>> start

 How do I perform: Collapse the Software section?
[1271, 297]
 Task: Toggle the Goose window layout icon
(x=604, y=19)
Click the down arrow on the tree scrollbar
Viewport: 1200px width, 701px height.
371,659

>> end
>> start

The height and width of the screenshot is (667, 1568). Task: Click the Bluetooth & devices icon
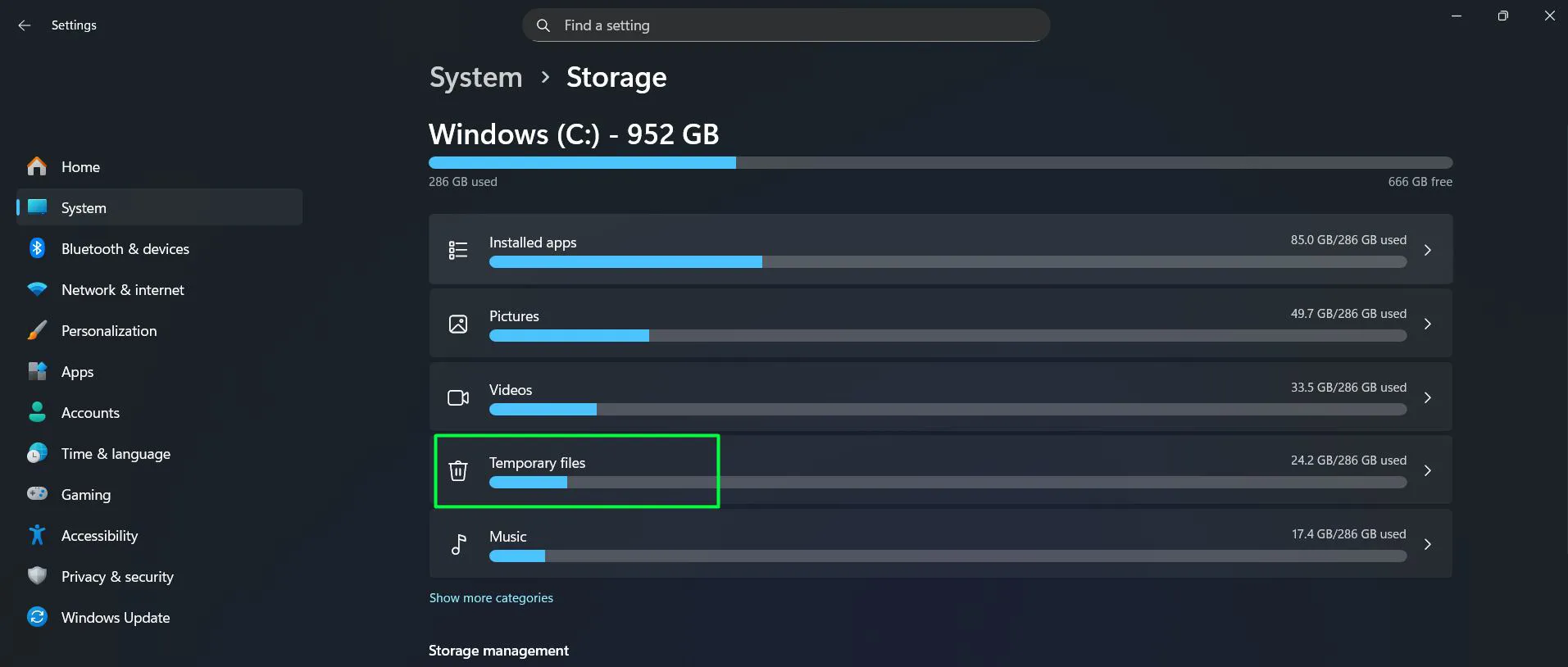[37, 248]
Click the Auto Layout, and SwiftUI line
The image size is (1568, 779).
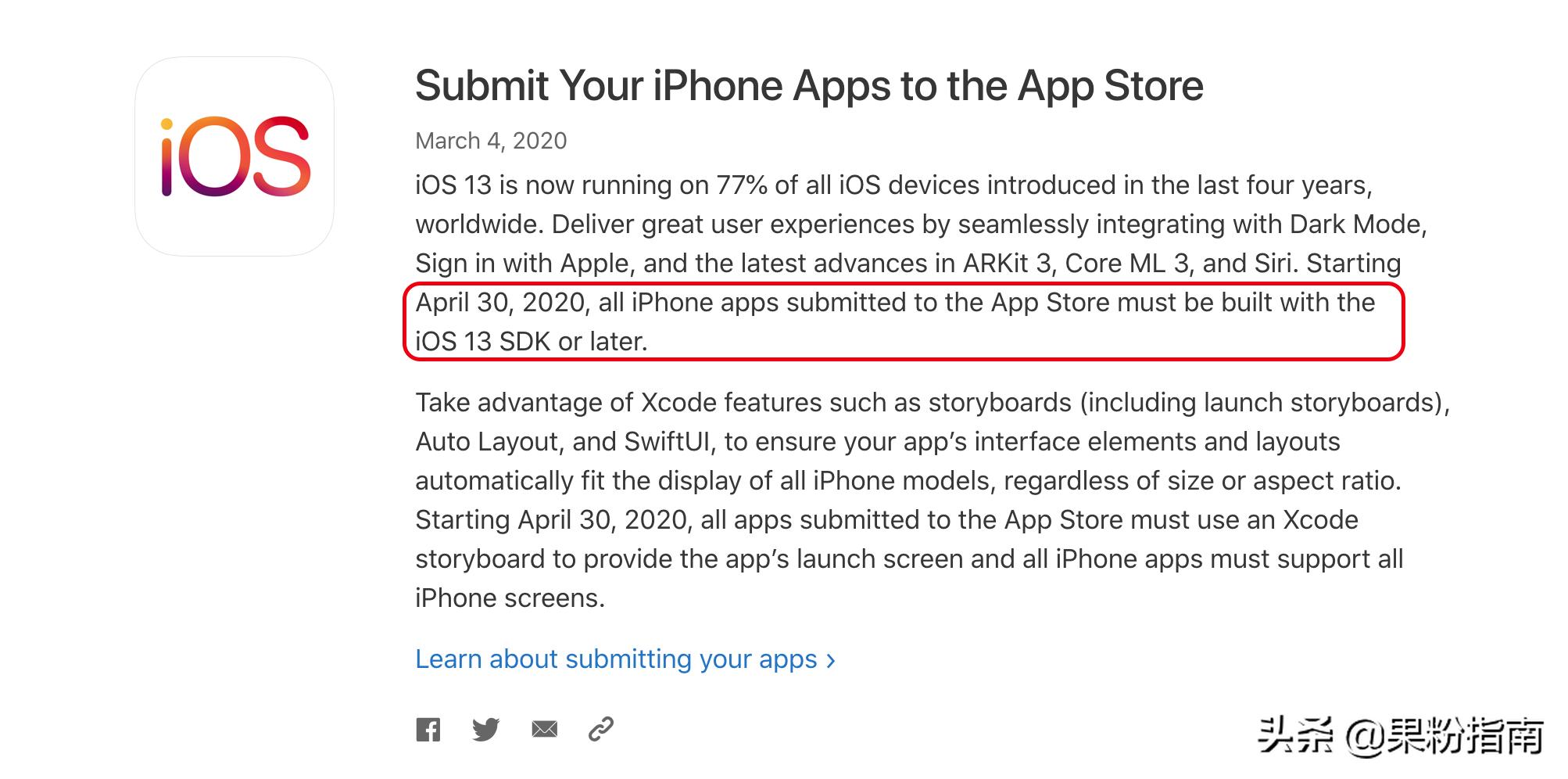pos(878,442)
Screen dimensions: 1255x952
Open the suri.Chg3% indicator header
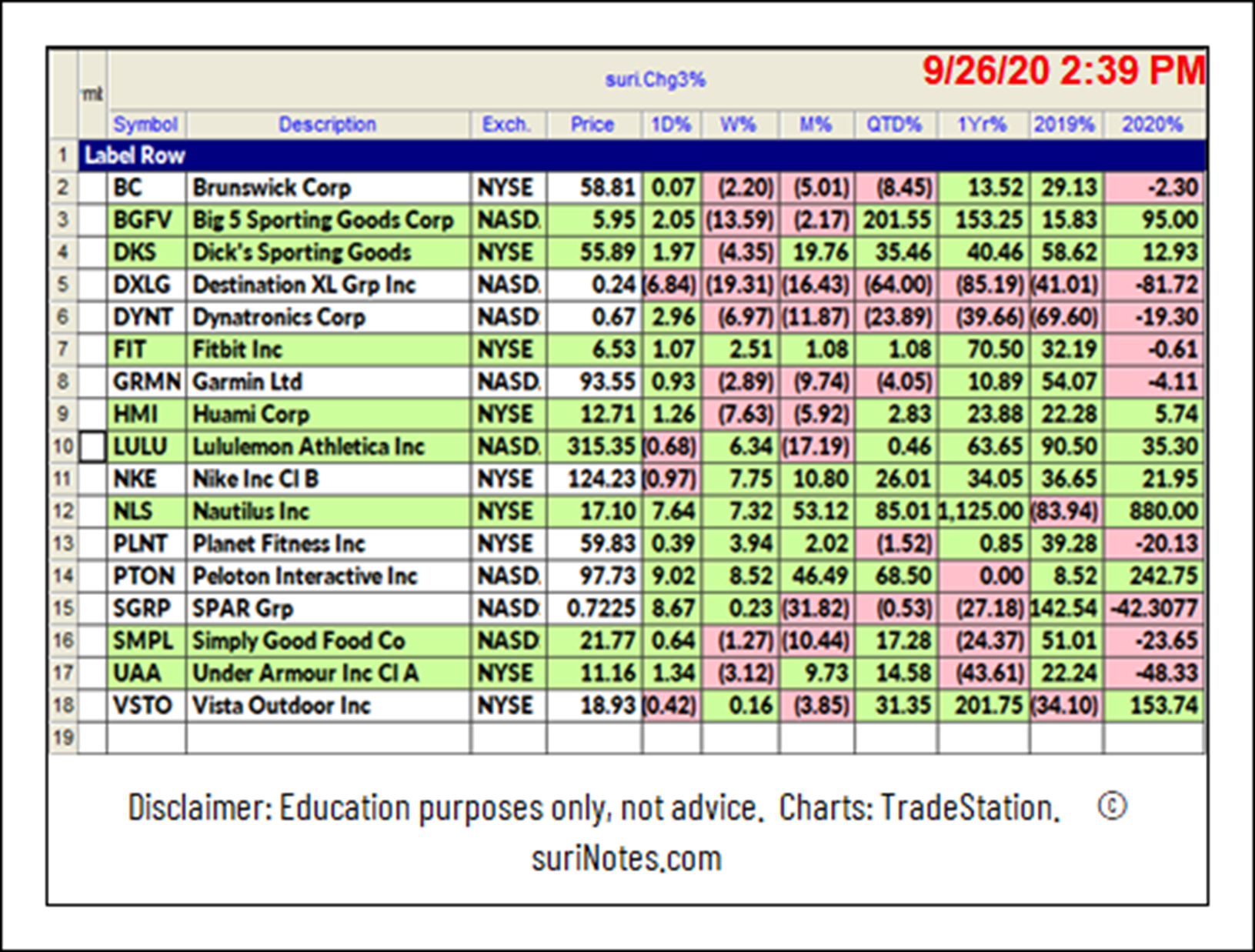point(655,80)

>> end
>> start

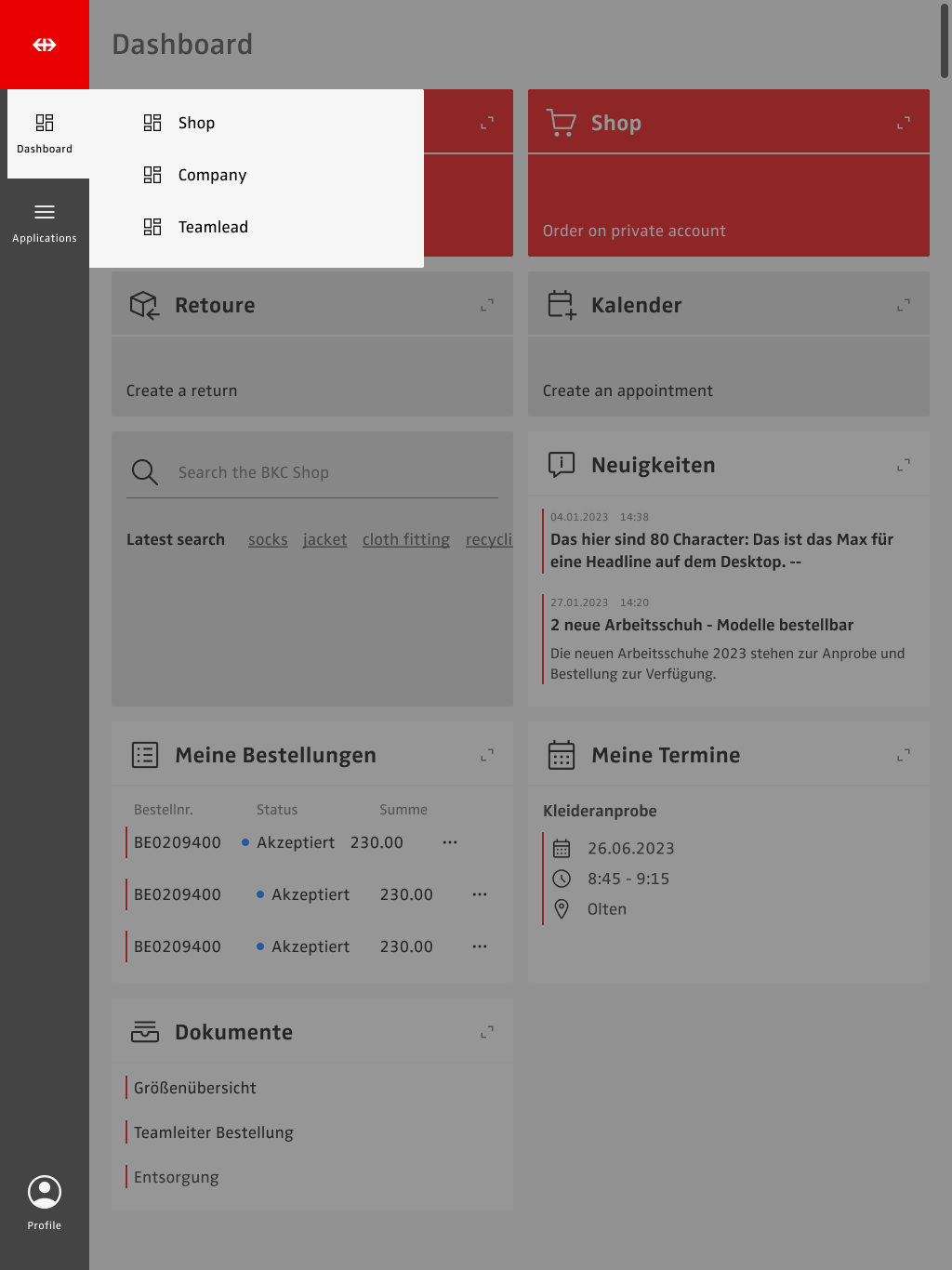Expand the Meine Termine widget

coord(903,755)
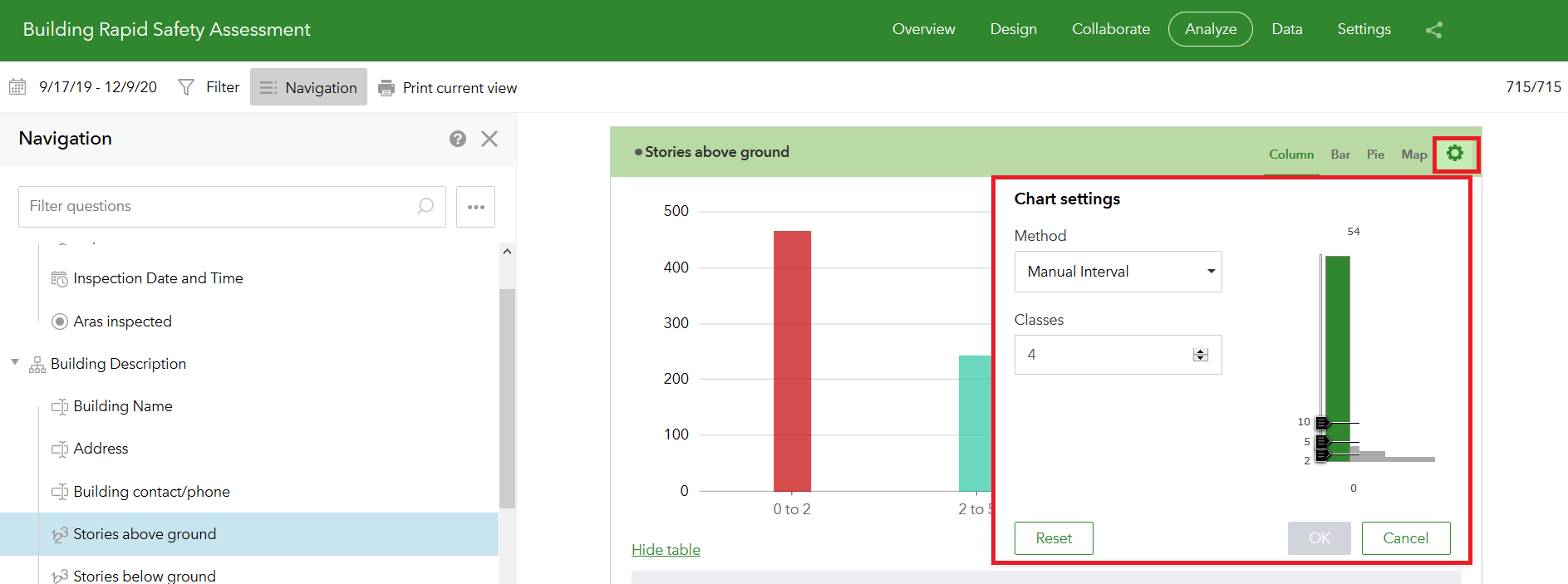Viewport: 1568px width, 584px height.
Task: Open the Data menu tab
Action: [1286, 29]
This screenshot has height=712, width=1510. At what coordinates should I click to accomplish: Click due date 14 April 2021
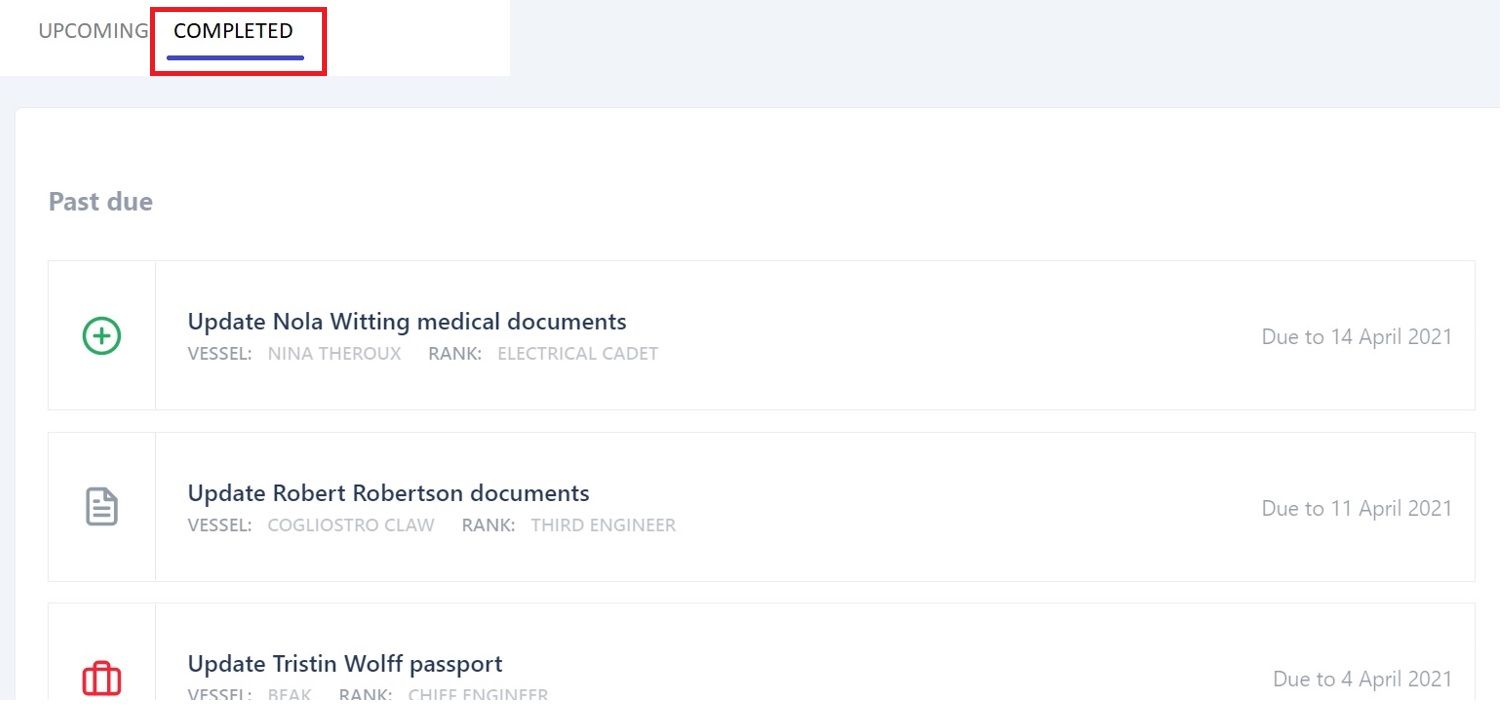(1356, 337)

>> end

- **Stated goal**
Please rewrite the rows from the line with "This screenshot has" to the line with "(1356, 337)", changing "due date" to "start date" and leaving everything else as it is. Leave the pictures out of your answer.

- **Solution for this task**
This screenshot has height=712, width=1510. At what coordinates should I click to accomplish: Click start date 14 April 2021
(1356, 337)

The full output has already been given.